The main thing you need to remember is if you have algae growing, one of the corners are out for the planted tank triangle. One corner is lighting, the other CO2, the other nutrients. If your battling something like BBA, trying cutting back lighting, if that's not working, try double dosing your liquid CO2.
 
[QUOTE="Ilminded;2493626"If your battling something like BBA, trying cutting back lighting, if that's not working, try double dosing your liquid CO2.[/QUOTE]

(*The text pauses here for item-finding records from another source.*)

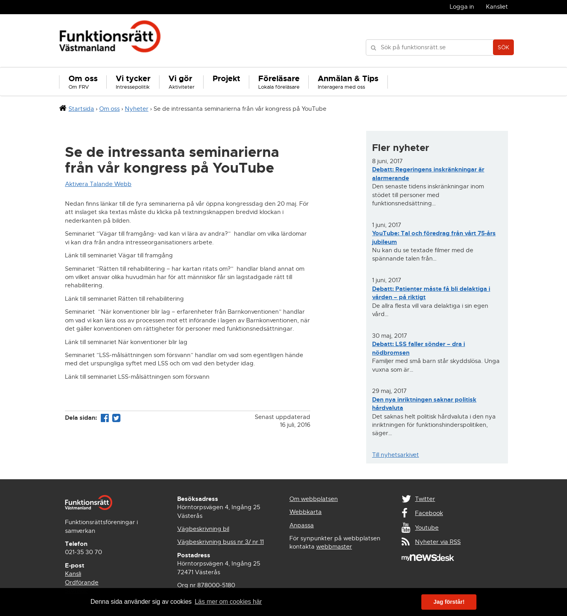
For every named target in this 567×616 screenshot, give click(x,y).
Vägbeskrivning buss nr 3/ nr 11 (220, 541)
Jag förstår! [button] (449, 602)
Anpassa (301, 525)
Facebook (429, 513)
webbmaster (334, 546)
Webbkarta (305, 512)
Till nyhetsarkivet (395, 454)
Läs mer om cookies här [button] (228, 601)
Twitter (425, 498)
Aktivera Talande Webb (98, 184)
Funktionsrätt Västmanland (110, 40)
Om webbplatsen (313, 498)
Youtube (427, 527)
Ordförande (81, 582)
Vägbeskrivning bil (203, 528)
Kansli (73, 573)
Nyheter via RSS (438, 541)
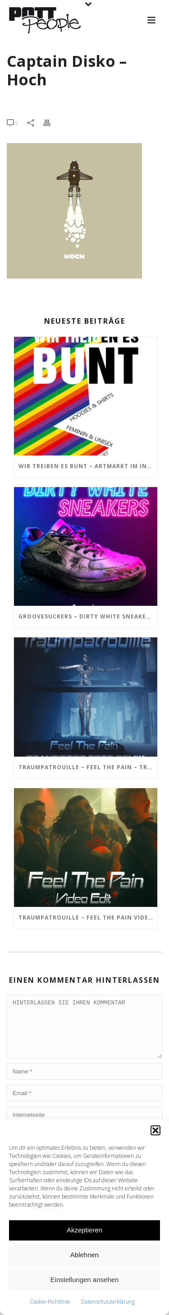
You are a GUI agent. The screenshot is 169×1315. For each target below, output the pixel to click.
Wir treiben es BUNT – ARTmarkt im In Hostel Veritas (87, 466)
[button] (155, 1130)
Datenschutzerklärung (108, 1302)
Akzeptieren (84, 1230)
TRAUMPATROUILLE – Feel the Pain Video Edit (87, 917)
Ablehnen (84, 1255)
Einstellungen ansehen (84, 1279)
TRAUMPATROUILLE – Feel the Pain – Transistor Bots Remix (87, 767)
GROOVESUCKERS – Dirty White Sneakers (86, 616)
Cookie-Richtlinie (50, 1302)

Excuse my ignorance of it, but is BBA a type of bad algae it seems like?
 
What helped me out was going on amazon and finding a book on aquatic plants. You can get a used one for fairly cheap. I think I paid no more then 15 for mine and that included shipping, and it was very helpful. What I have also found out is that lighting is very important, although you will have low light plants which is a good start. I would say keep doing research and using this as a good area for asking. And that Brian guy has been some good help on one threads.

And that sounds like what I'll do:) thanks!
 
There is a nice gravel I personally used for my first planted that is still doing great. It's called Eco Complete. It has good bacteria in it to help break down fish waste into fertilizers for your plants (you will notice a little liquid in the bag.).

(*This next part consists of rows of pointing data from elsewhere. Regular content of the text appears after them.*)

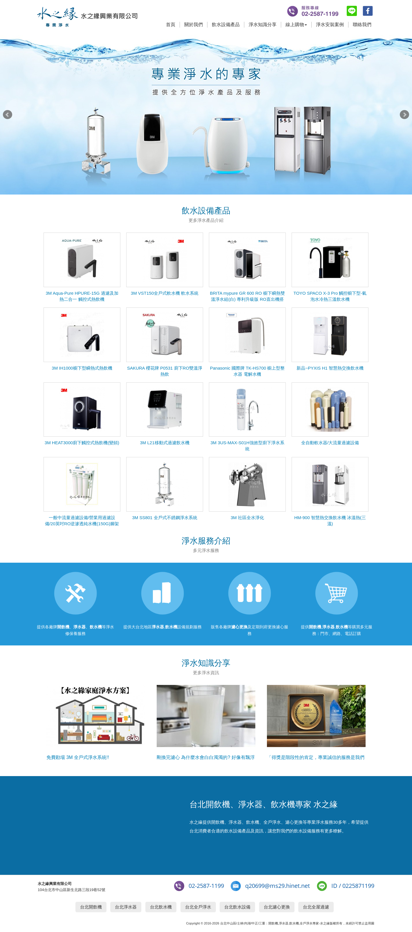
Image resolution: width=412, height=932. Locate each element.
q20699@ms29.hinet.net (277, 886)
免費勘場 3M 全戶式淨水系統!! (77, 757)
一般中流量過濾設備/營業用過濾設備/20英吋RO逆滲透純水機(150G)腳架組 (82, 523)
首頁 (170, 24)
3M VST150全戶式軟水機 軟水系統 (164, 293)
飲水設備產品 (226, 24)
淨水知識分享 (263, 24)
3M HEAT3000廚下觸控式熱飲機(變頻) (82, 442)
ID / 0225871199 (352, 886)
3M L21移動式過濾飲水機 (164, 442)
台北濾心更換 (277, 906)
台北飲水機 (161, 906)
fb (368, 11)
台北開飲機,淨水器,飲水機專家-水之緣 (87, 17)
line (352, 11)
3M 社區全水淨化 (247, 517)
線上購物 (296, 24)
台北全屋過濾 (316, 906)
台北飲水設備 (237, 906)
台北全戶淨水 (198, 906)
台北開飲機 (91, 906)
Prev (7, 114)
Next (404, 114)
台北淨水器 (126, 906)
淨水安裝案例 (330, 24)
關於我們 (193, 24)
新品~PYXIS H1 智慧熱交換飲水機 (330, 368)
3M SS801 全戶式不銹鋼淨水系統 (164, 517)
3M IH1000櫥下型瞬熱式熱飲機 (82, 368)
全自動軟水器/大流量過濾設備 (330, 442)
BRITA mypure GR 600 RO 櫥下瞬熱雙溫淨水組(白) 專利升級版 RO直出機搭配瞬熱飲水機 (247, 299)
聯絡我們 (362, 24)
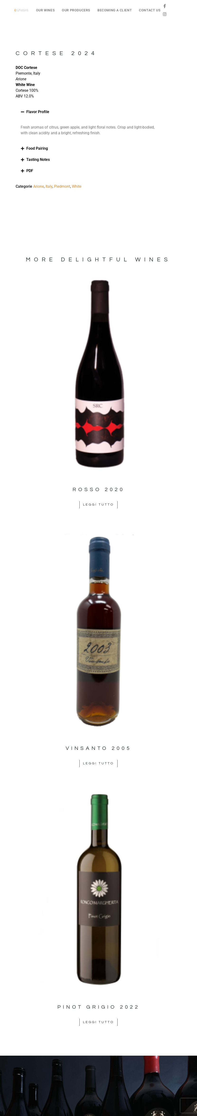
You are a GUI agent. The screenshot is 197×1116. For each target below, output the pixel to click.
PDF (29, 170)
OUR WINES (45, 10)
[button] (90, 111)
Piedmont (62, 186)
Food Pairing (37, 148)
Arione (38, 186)
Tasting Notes (38, 159)
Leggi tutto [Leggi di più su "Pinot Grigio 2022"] (98, 1022)
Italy (49, 186)
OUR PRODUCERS (76, 10)
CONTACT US (149, 10)
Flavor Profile (37, 112)
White (76, 186)
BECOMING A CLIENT (114, 10)
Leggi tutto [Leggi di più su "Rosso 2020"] (98, 504)
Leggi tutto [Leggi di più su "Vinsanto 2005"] (98, 763)
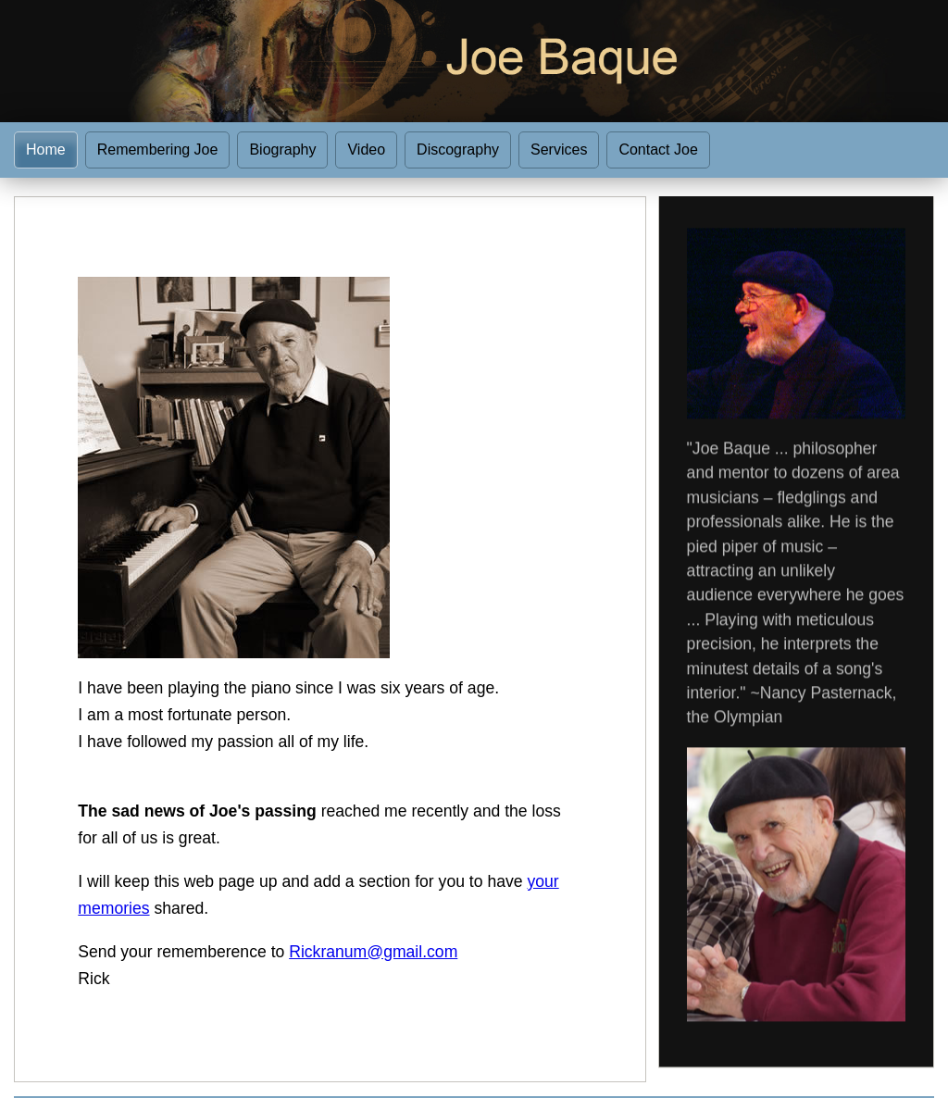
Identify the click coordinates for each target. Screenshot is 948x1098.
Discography (458, 149)
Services (558, 149)
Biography (282, 149)
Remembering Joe (157, 149)
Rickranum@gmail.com (373, 951)
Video (366, 149)
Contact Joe (657, 149)
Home (46, 149)
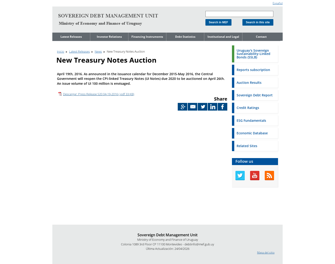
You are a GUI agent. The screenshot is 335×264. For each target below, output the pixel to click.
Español (278, 3)
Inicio (60, 51)
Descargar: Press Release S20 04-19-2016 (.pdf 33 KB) (98, 94)
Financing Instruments (147, 37)
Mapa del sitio (266, 252)
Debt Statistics (185, 37)
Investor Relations (109, 37)
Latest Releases (71, 37)
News (98, 51)
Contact (261, 37)
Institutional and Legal (223, 37)
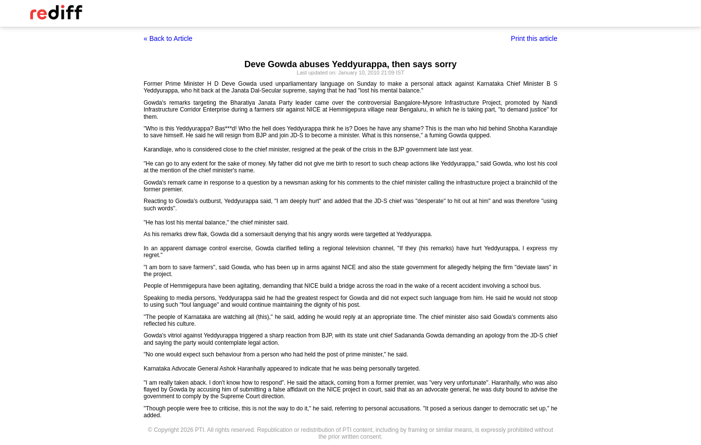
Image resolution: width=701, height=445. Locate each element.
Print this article (534, 38)
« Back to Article (168, 38)
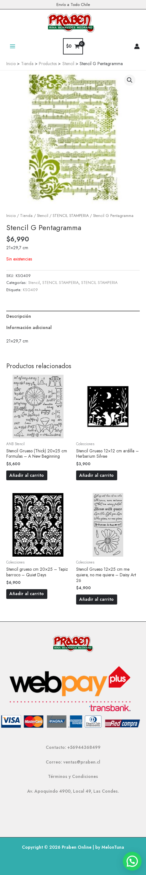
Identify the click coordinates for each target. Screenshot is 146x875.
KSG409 (30, 290)
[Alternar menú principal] (12, 46)
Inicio (11, 216)
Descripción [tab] (18, 316)
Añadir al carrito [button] (26, 475)
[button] (129, 80)
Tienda (26, 216)
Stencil (42, 216)
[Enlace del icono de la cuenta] (137, 46)
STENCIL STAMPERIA (71, 216)
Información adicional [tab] (29, 327)
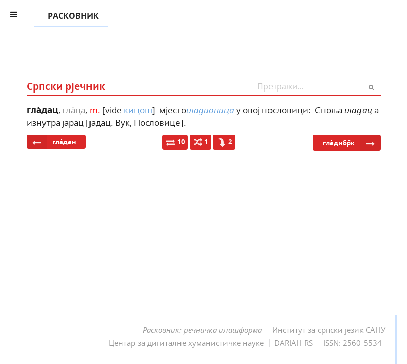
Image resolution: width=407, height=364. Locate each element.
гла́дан (51, 141)
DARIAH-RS (293, 343)
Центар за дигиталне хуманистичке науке (186, 343)
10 (175, 142)
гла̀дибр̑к (351, 143)
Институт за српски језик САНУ (328, 330)
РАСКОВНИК (71, 16)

So then you wouldn't wash it first? I'm confused about the liquid part here.
 
No need to pre wash eco complete.. If you find floramax locally, its the same except for the liquid part..also floramax needs a prewash. Both are great substrates. Sometimes if you can only find certain items online, you can try a local fish store to see if they'd special order something for you..

What's your budget on lighting? I agree with getting lighting that has full spectrum. Fluval makes a nice full spectrum LED called Aqualife & Plant.. Petco started selling them. Quality LED lighting will be higher upfront cost but you won't have to replace bulbs annually, thus reducing the mercury filled bulbs in our landfills, plus the reduced power consumption. Just my 2 cents and why I'm biased toward LED.
 
No need to pre wash eco complete.. If you find floramax locally, its the same except for the liquid part..also floramax needs a prewash. Both are great substrates. Sometimes if you can only find certain items online, you can try a local fish store to see if they'd special order something for you..

What's your budget on lighting? I agree with getting lighting that has full spectrum. Fluval makes a nice full spectrum LED called Aqualife & Plant.. Petco started selling them. Quality LED lighting will be higher upfront cost but you won't have to replace bulbs annually, thus reducing the mercury filled bulbs in our landfills, plus the reduced power consumption. Just my 2 cents and why I'm biased toward LED.

That's actually pretty neat that you don't have to wash it. And I'm quite flexible on lighting cost, just nothing insane. Is say under $100 reasonable? Maybe that's high I'm not sure xD completely new with plants and lighting.